Nueve perfectos desconocidos, escrita tras el éxito descomunal de Pequeñas mentiras, es un ejercicio de catarsis literaria para Moriarty, que elige contar un misterio de Agatha Christie sin detective, con la obsesión por ser la mejor versión de uno mismo como arma homicida y una novelista romántica rechazada como lazarillo del lector.
No es difícil leer un divertido ajuste de cuentas de Moriarty en las múltiples escenas en las que los autores serios «esnobean» a Frances en distintas vernissages y entregas de premios, quien (acaso el peor pecado de todos) es acusada de no incluir escenas de sexo suficientemente tórridas en sus romances y así desilusionar hasta a sus incondicionales fanáticos o en las observaciones de la escritora ante la misoginia de quien cree su par masculino, un autor de thrillers a quien trata de perdonar por «sus generosas descripciones de hermosos cadáveres».
Como dar la vuelta a una piedra lisa para encontrar una colonia de gusanos, los clientes se ponen en manos de la dueña del spa, la enigmática Masha, que entrega lo que ofrece, aunque no del modo recatado que sus clientes pretenden.
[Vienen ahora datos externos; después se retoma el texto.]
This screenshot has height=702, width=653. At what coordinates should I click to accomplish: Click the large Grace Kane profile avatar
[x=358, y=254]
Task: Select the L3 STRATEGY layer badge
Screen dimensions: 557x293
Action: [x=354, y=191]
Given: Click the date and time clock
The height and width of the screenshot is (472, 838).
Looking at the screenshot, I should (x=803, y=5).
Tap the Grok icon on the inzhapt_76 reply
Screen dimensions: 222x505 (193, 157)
Nueve perfectos desconocidos es también un plano de la ínfima distancia que puede separar la transformación ofrecida de la catarsis encontrada.
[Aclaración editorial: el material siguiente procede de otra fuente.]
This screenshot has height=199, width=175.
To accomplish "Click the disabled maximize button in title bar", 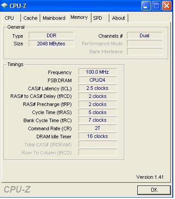I will tap(156, 6).
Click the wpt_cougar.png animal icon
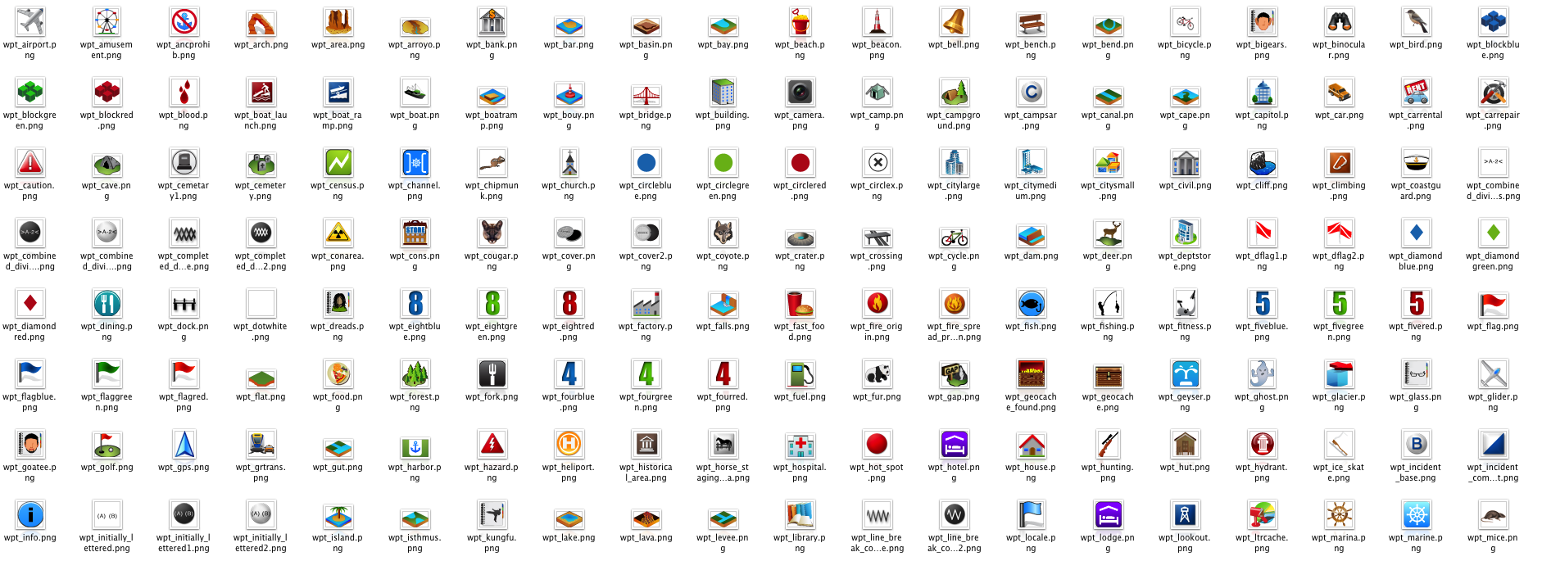Screen dimensions: 1542x561 coord(492,233)
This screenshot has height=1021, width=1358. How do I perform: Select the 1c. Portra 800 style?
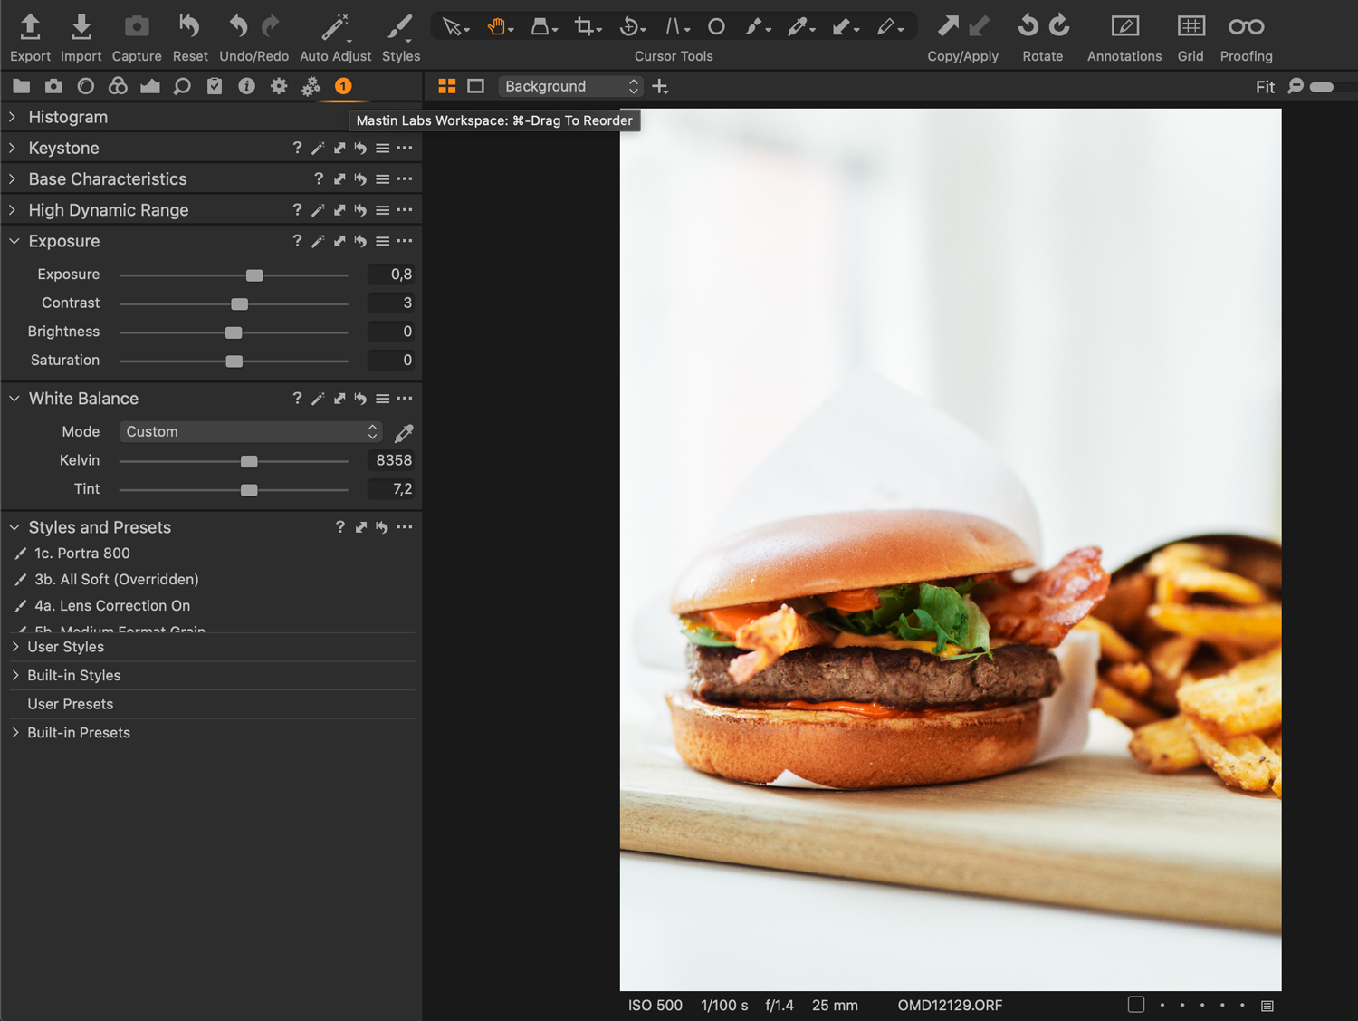pyautogui.click(x=82, y=554)
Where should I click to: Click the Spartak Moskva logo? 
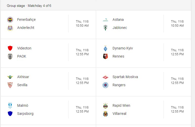tap(105, 77)
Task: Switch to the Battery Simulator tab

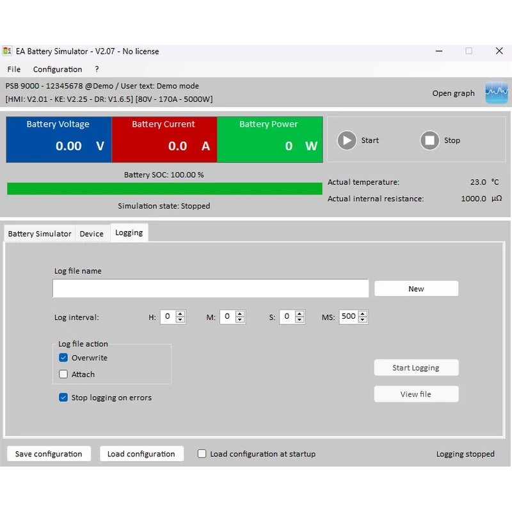Action: coord(40,234)
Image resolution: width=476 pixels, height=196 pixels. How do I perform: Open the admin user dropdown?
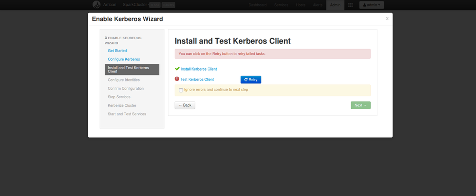pos(372,5)
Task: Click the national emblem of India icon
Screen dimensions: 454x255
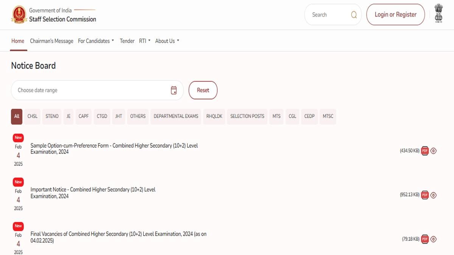Action: click(438, 14)
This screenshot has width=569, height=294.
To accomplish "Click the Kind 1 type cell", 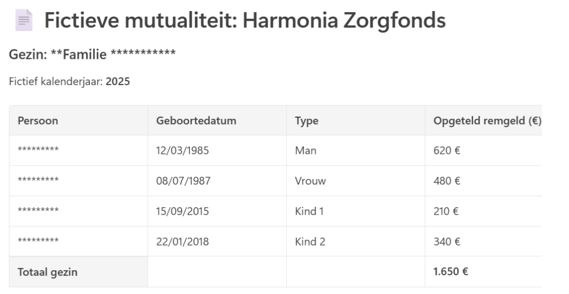I will click(356, 211).
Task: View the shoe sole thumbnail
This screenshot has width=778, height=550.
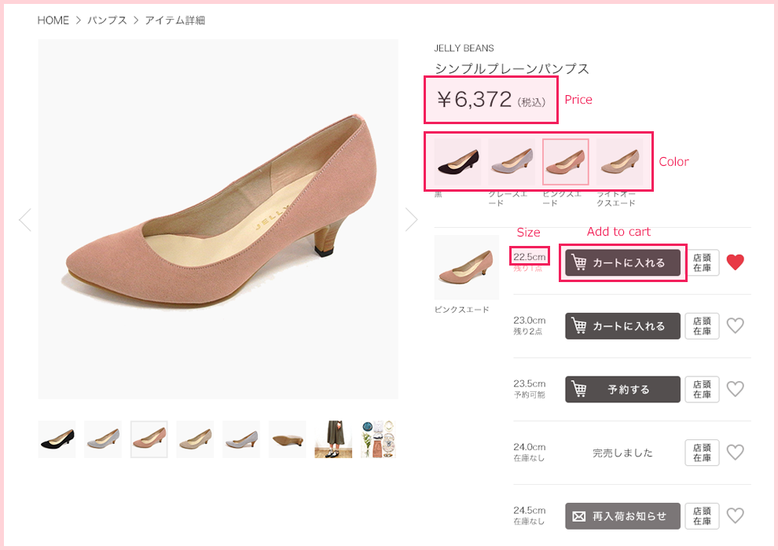Action: coord(288,439)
La identidad de Masha fue también cuestión de suerte (la posibilidad de nombrar al personaje fue ofrecida como premio en una subasta benéfica, ganada por Maria Dmitrichenko), pero es imposible no pensar que el sinuoso magnetismo y ánimo mesiánico de la dueña de Tranquillum House no fuera concebido específicamente para Nicole Kidman, quien la interpretará en la adaptación televisiva de la novela, que se estrenará este mismo año. Los derechos de Un domingo como otro cualquiera, la cuarta novela de Moriarty —ambientada en una barbacoa memorable para sus participantes— siguen en poder del dúo Kidman/Witherspoon, quienes parecen decididas a convertir a la escritora en un subgénero televisivo.
* Dolores Graña es editora jefe de Espectáculos del diario La Nación.